## Source data
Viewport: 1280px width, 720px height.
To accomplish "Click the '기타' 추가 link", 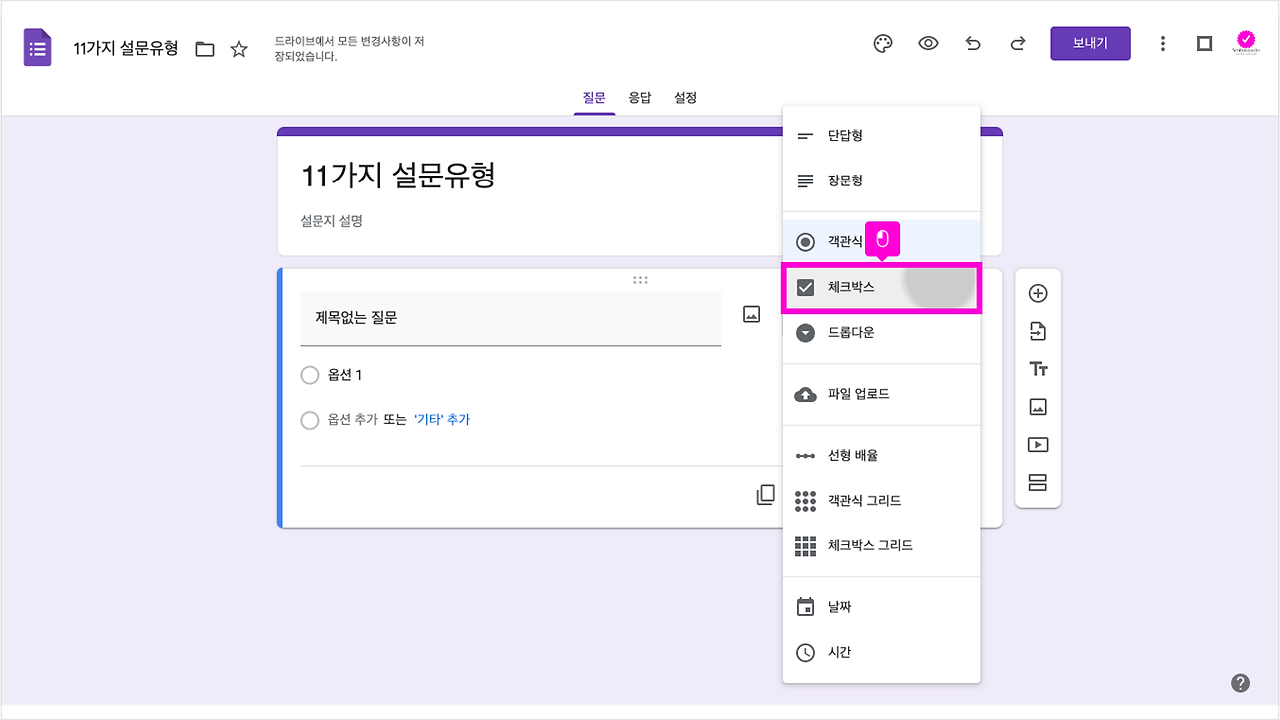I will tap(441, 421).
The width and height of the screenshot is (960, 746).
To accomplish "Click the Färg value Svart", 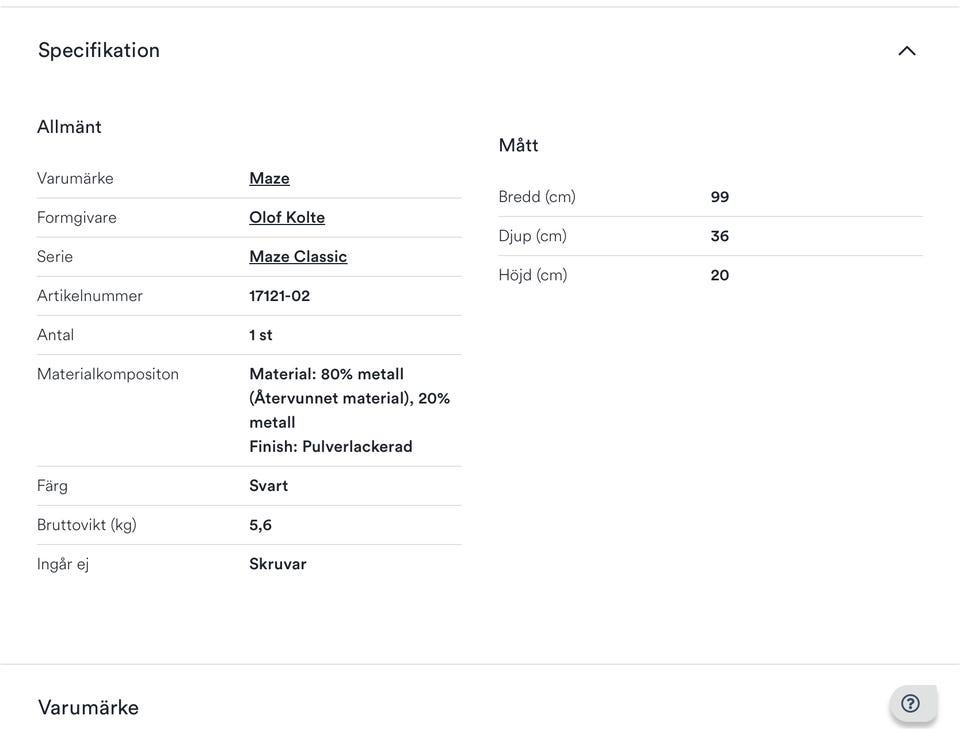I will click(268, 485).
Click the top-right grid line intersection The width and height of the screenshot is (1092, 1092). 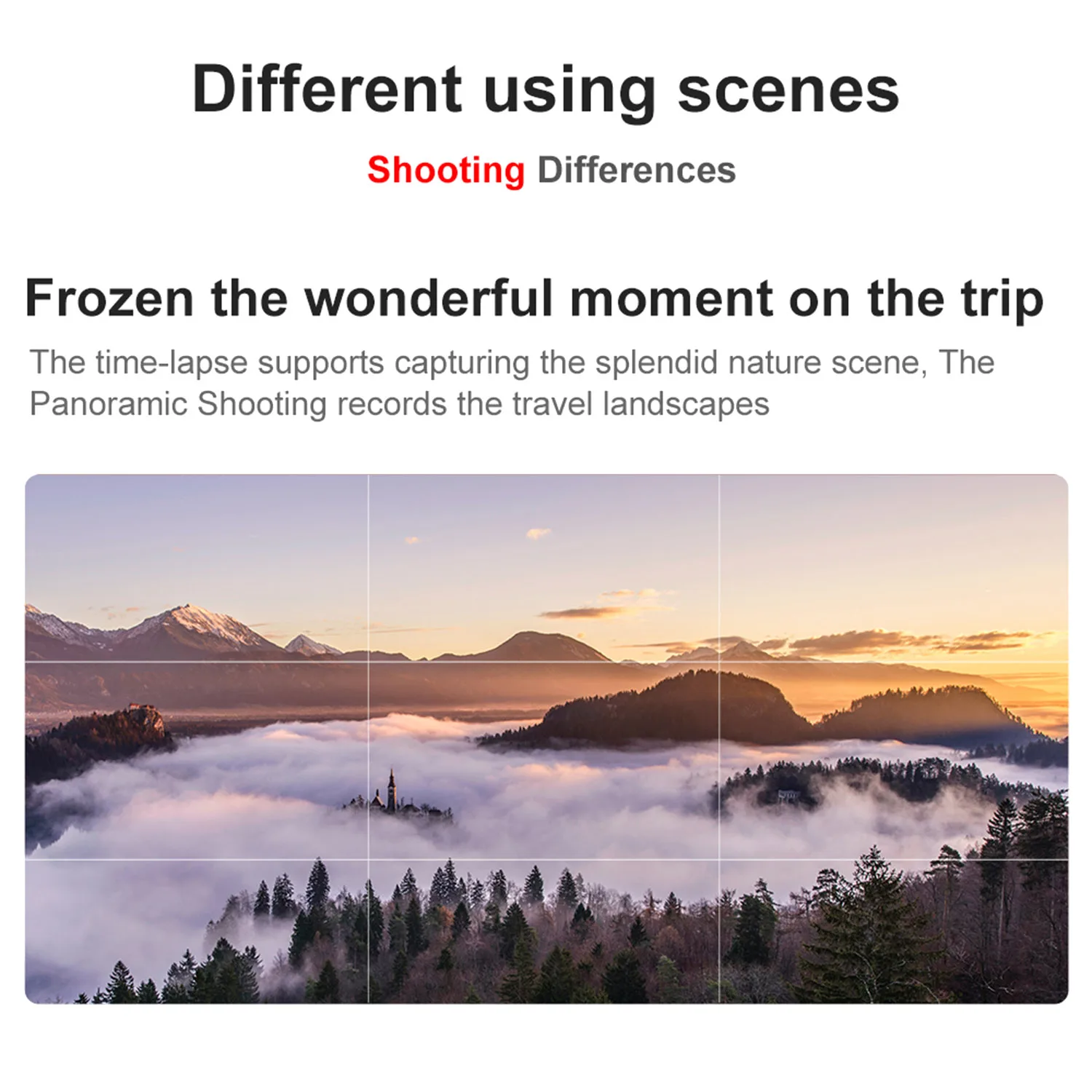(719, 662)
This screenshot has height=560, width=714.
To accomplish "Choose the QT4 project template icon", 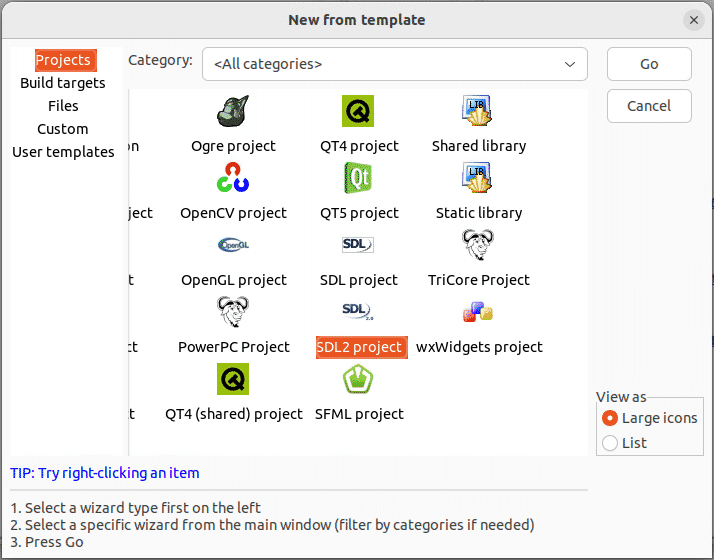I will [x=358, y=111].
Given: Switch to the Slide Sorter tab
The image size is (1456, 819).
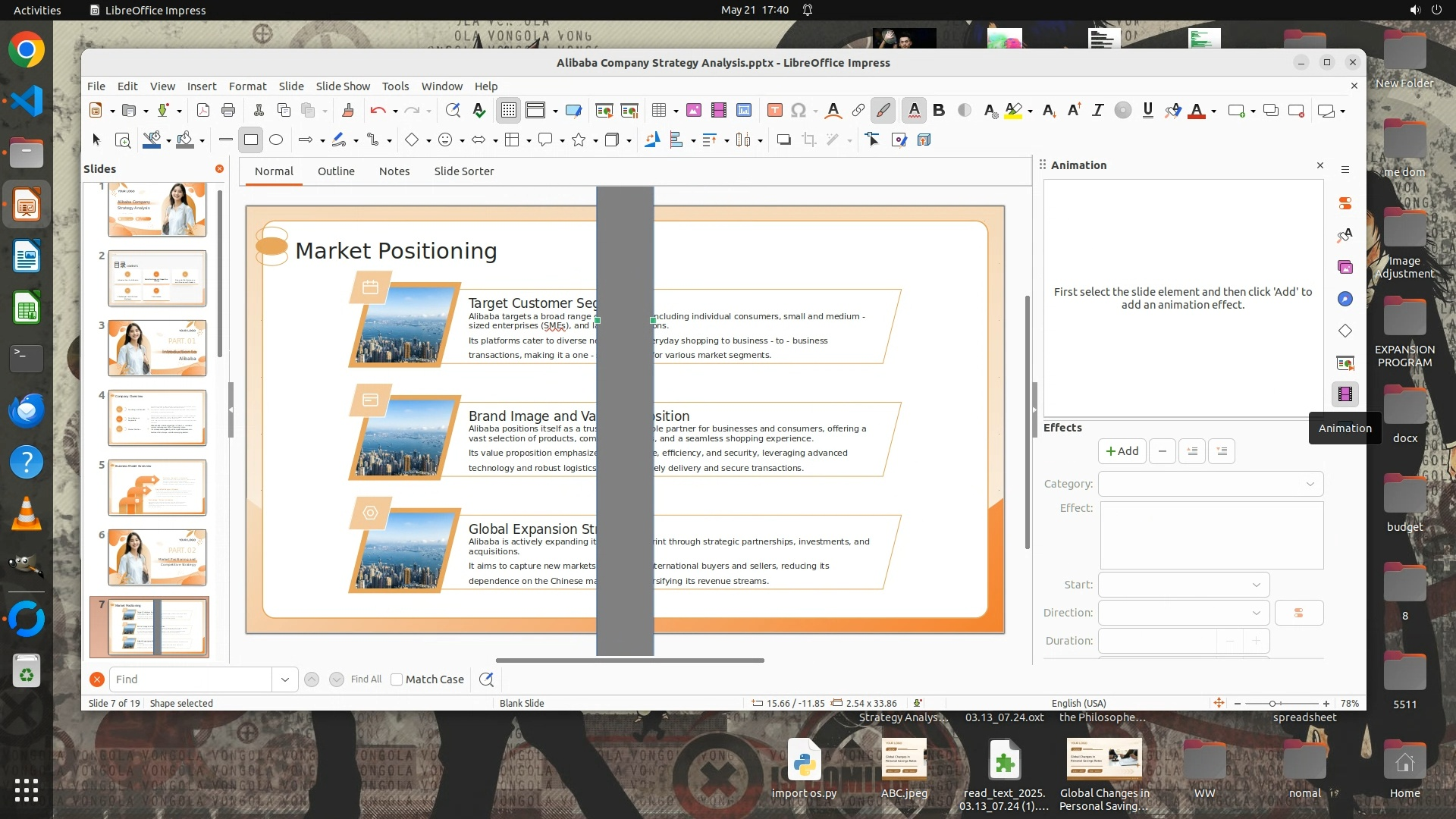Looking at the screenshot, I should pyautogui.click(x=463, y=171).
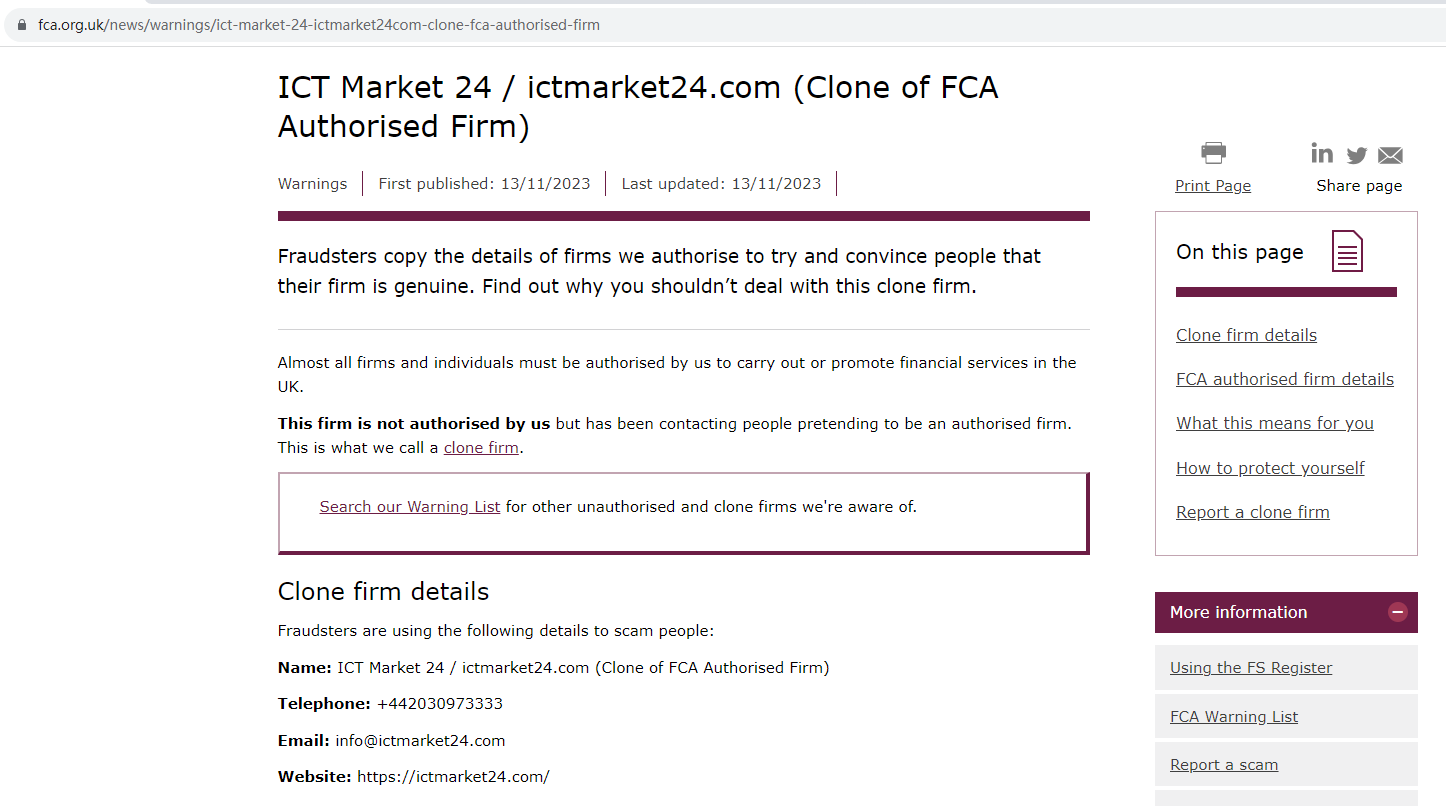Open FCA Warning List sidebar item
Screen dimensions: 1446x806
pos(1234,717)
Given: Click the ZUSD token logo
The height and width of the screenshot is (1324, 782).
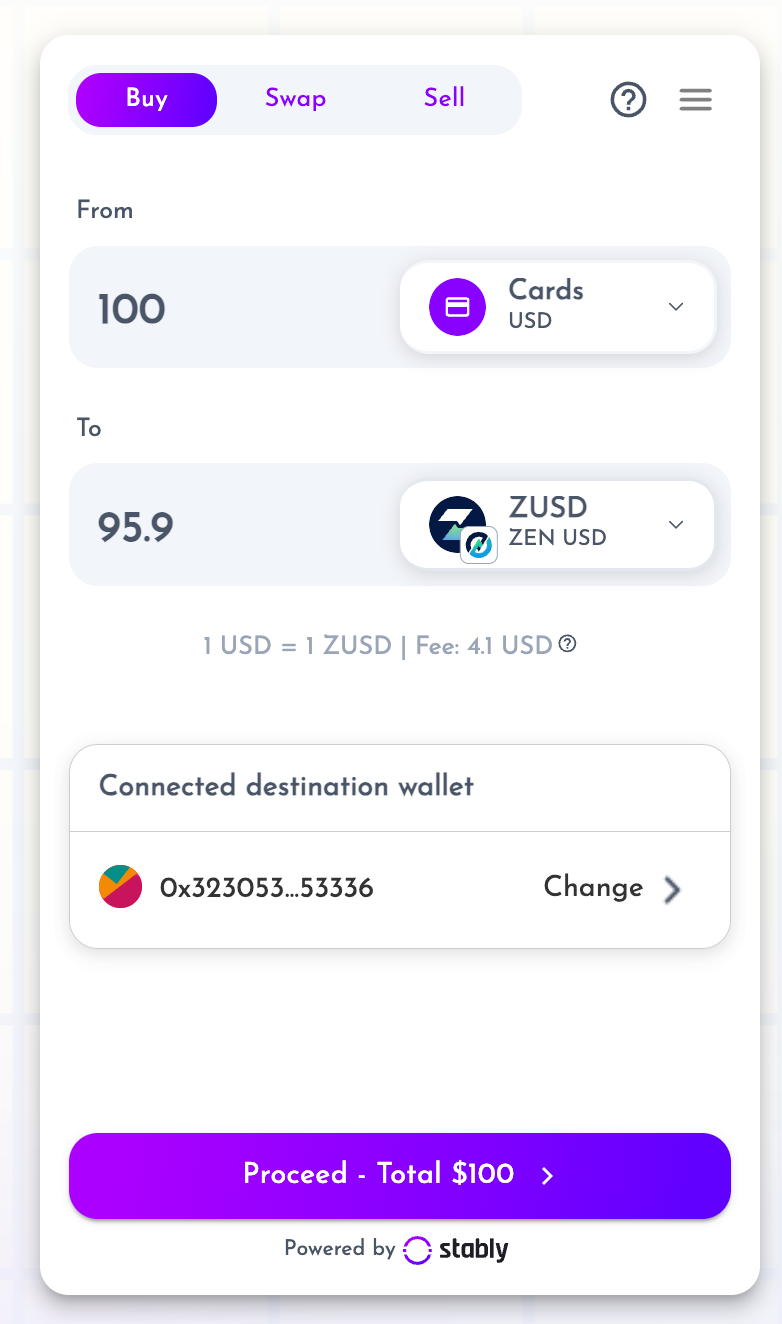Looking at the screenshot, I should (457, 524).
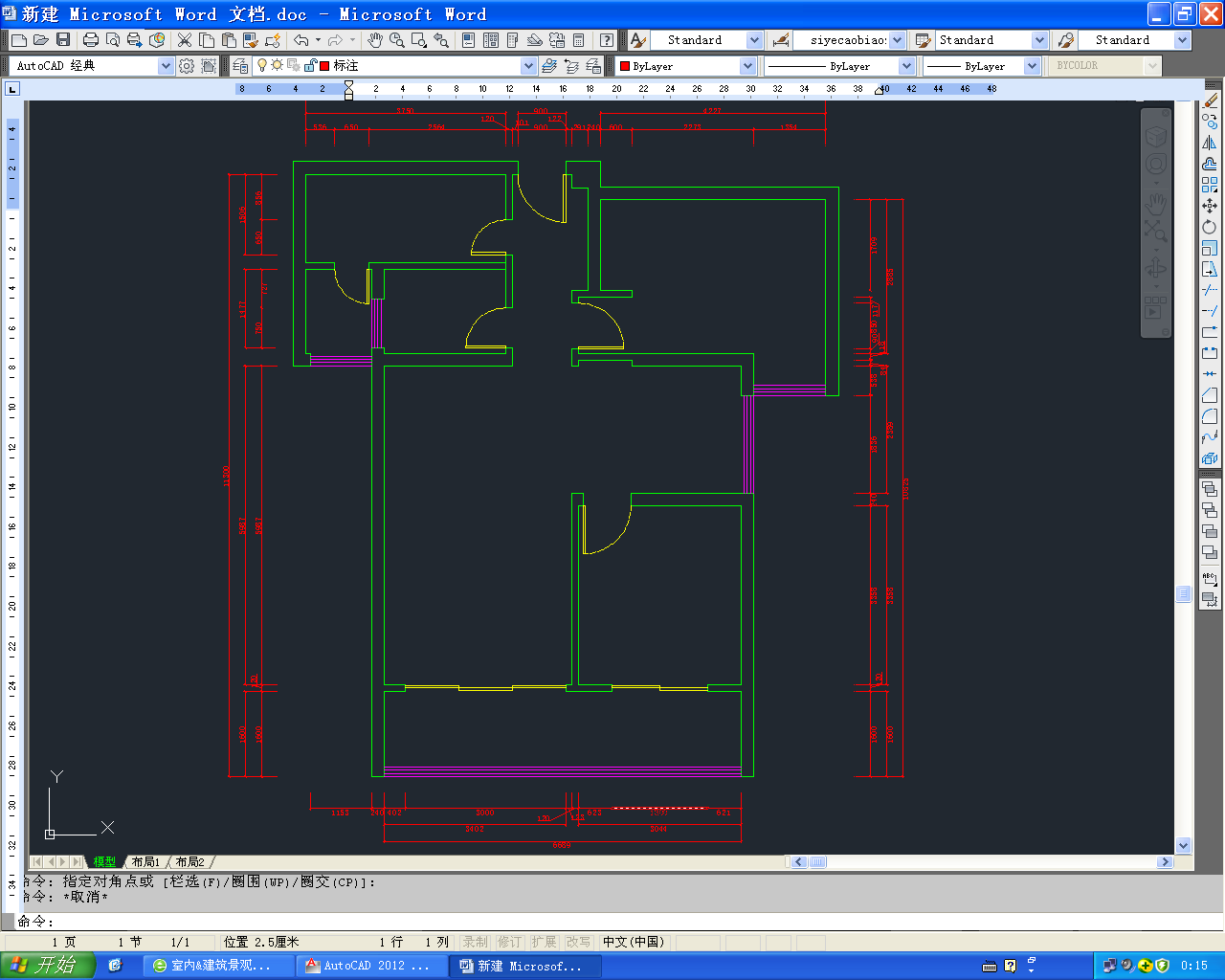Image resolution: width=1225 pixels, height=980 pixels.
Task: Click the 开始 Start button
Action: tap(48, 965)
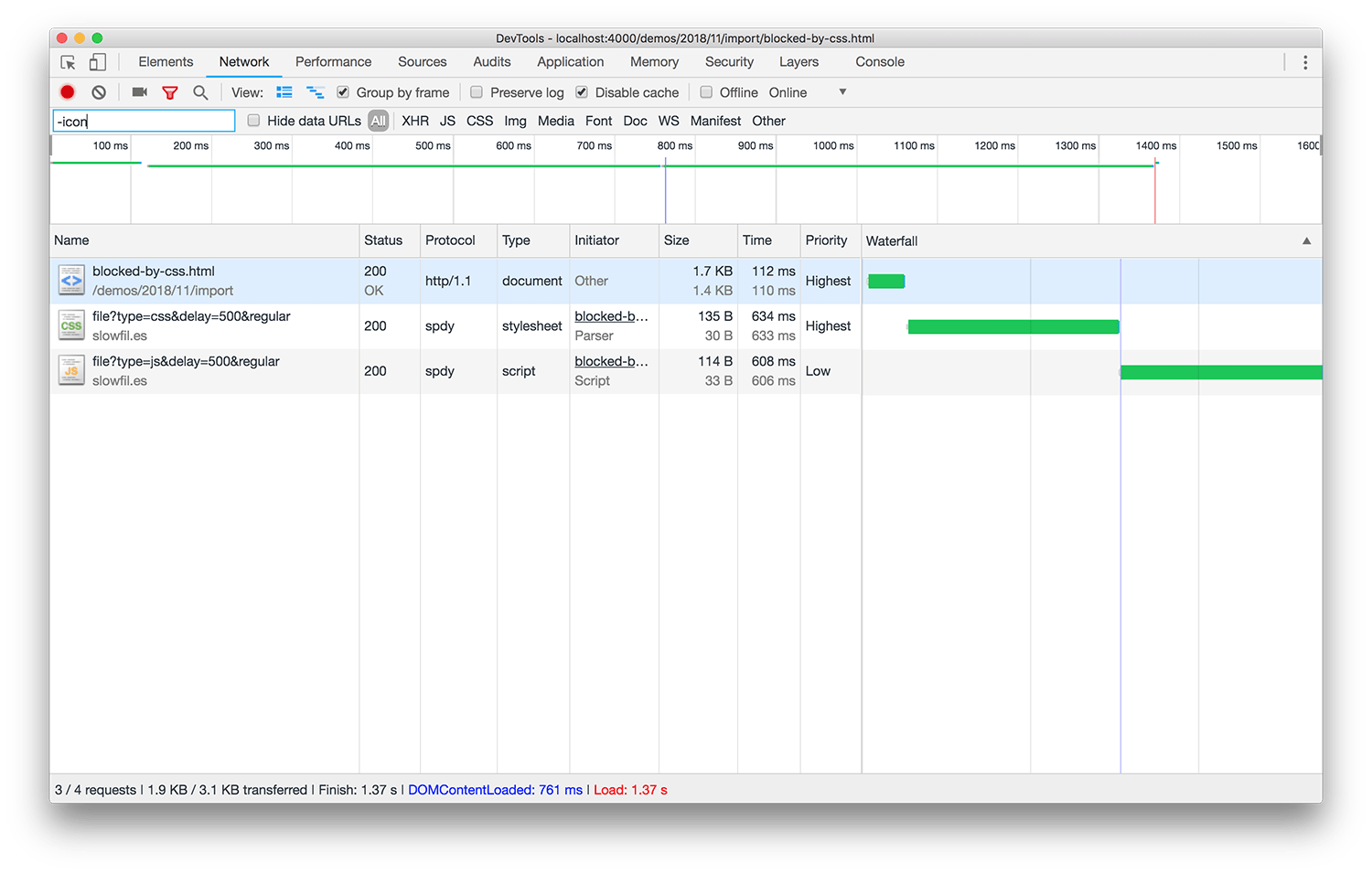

## Your task
Would you reproduce the records starting at the line that contains "Given: Click the ZUSD token logo" and ending at the end of the records, swapping "logo" for "icon" and leaving everything else unchanged? Leave the pictures out of your answer.

## Answer to this problem
Given: Click the ZUSD token icon
The height and width of the screenshot is (1324, 782).
Looking at the screenshot, I should (457, 524).
Image resolution: width=1225 pixels, height=980 pixels.
Task: Click the 开始 Start button
Action: tap(48, 965)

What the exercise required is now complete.